Cette demande, annoncée le 30 août 2016 par la commissaire européenne à la Concurrence Margrethe Vestager à l'issue de deux ans d'enquête, avait été qualifiée de "foutaise politique" par le patron de la firme de Cupertino, Tim Cook. Trois ans plus tard, le ressentiment reste toujours aussi fort chez Apple, qui "briefe" les journalistes bruxellois, mais en "off", refusant d'être cité sur une affaire aussi sensible. Ces deux jours d'audience au Luxembourg s'annoncent aussi âpres entre les parties que complexes pour les juges du Tribunal de l'Union européenne, qui mettront plusieurs mois à rendre leur décision, susceptible d'appel.

Selon l'enquête de la Commission, Apple a rapatrié en Irlande des années durant l'ensemble des revenus engrangés en Europe (ainsi qu'en Afrique, au Moyen-Orient et en Inde), où l'entreprise bénéficiait d'un traitement fiscal de faveur. Le groupe a ainsi échappé à la quasi-totalité des impôts dont il aurait dû s'acquitter entre 2003 et 2014, soit environ 13 milliards d'euros (14,3 milliards de dollars). Cet avantage constitue une "aide d'Etat" illégale, selon Bruxelles. Ces revenus étaient en outre placés dans un "siège" situé hors du pays, mais qui n'existait que sur le papier, selon Bruxelles. Rien d'illégal en vertu de la loi irlandaise. Mais ces milliards de bénéfices non taxés en Irlande n'étant pas rapatriés par Apple aux Etats-Unis, ils ont totalement échappé à l'impôt pendant plusieurs années. Pour la firme à la pomme, l'analyse de Bruxelles est entachée de grossières erreurs de droit.

"La Commission européenne s'est employée à réécrire l'histoire d'Apple en Europe, à ignorer les lois fiscales de l'Irlande et, ce faisant, à bouleverser le système fiscal international", estimait Tim Cook en 2016. Le groupe relève notamment que c'est aux Etats-Unis, là où il investit en recherche et développement et donc crée de la richesse, qu'il doit, selon les règles internationales, être majoritairement taxé. Pas là où ses ventes ont lieu. Apple souligne aussi que depuis la réforme fiscale mise en place fin 2017 par Donald Trump, le groupe a rapatrié aux Etats-Unis les bénéfices accumulés pendant des années à l'étranger, sur lesquels il s'est engagé à payer des impôts.

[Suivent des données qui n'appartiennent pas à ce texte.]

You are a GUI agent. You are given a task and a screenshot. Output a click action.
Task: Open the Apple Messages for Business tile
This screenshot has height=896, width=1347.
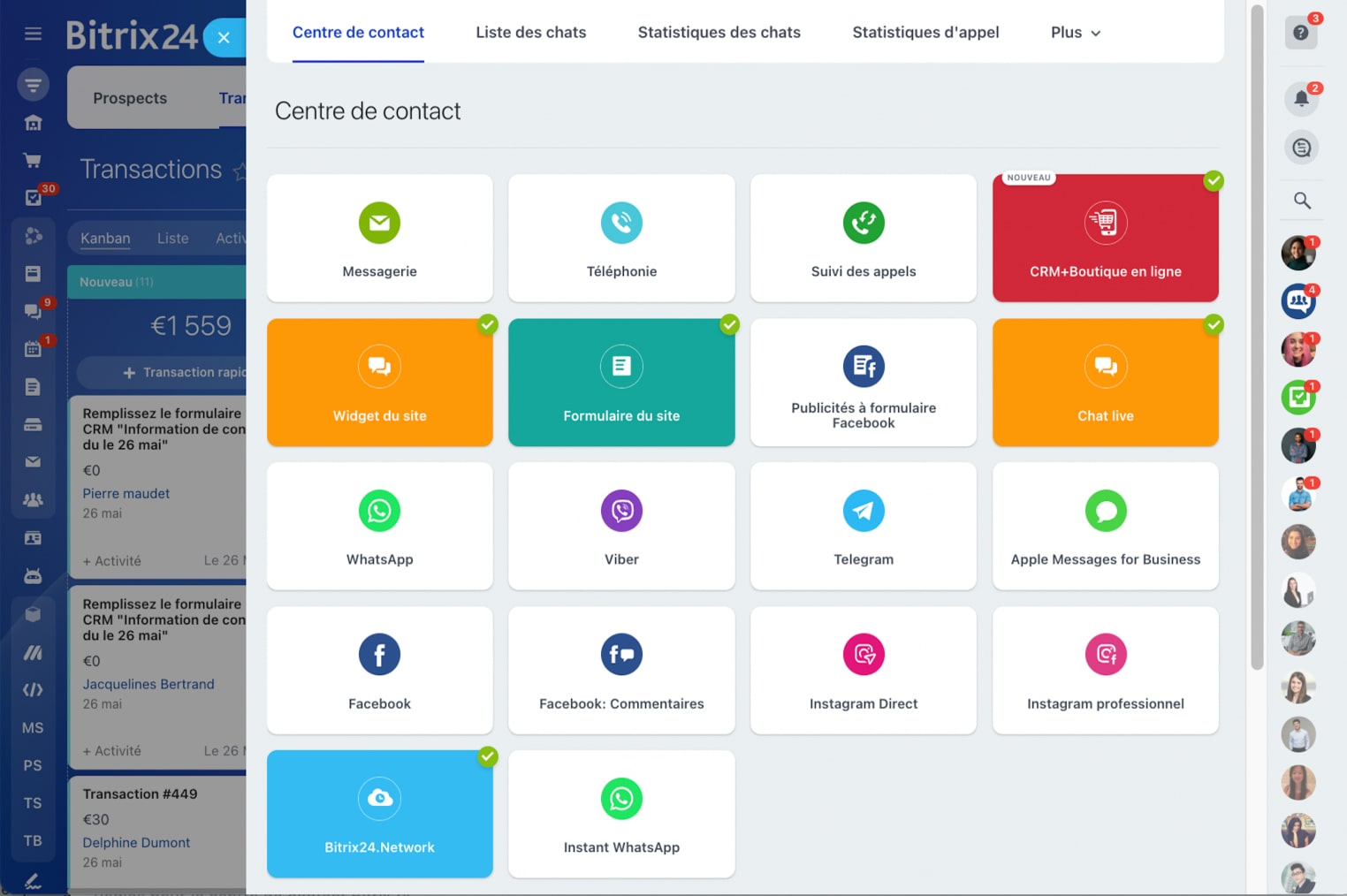[1105, 527]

L'entreprise bénéficie certes d'un taux d'imposition inférieur aux 35% jusque-là en vigueur outre-Atlantique.

Mais elle a néanmoins promis de s'acquitter d'une ardoise fiscale de 37 milliards de dollars pour ces dernières années, qui s'ajoutent aux impôts déjà payés aux Etats-Unis. Apple, qui se présente aujourd'hui comme "le plus grand contribuable dans le monde", affirme avoir consciencieusement provisionné chaque année ce montant dans ses comptes, consciente qu'il devrait un jour régler la note. La firme créée par Steve Jobs est soutenue dans son combat par l'Irlande, qui a également fait appel de la décision de la Commission, refusant d'apparaître comme un paradis fiscal. "Nous présenterons un dossier très solide", a promis le ministre des Finances irlandais, Paschal Donohoe.

Ces deux jours d'auditions se déroulent dans un contexte commercial tendu entre l'UE et les Etats-Unis de Donald Trump, qui reproche aux Européens de s'en prendre aux géants technologiques américains. La commissaire à la concurrence est accusée par Trump de détester les Etats-Unis, en raison des enquêtes et des lourdes amendes infligées à certains groupes américains comme Google. En attendant un épilogue judiciaire, Apple a bloqué sur un compte les fonds réclamés: 14,3 milliards d'euros (15,8 milliards de dollars), avec les intérêts. Le groupe, présent en Irlande depuis les années 80, emploie environ 6.000 personnes à Cork (sud), la deuxième ville du pays.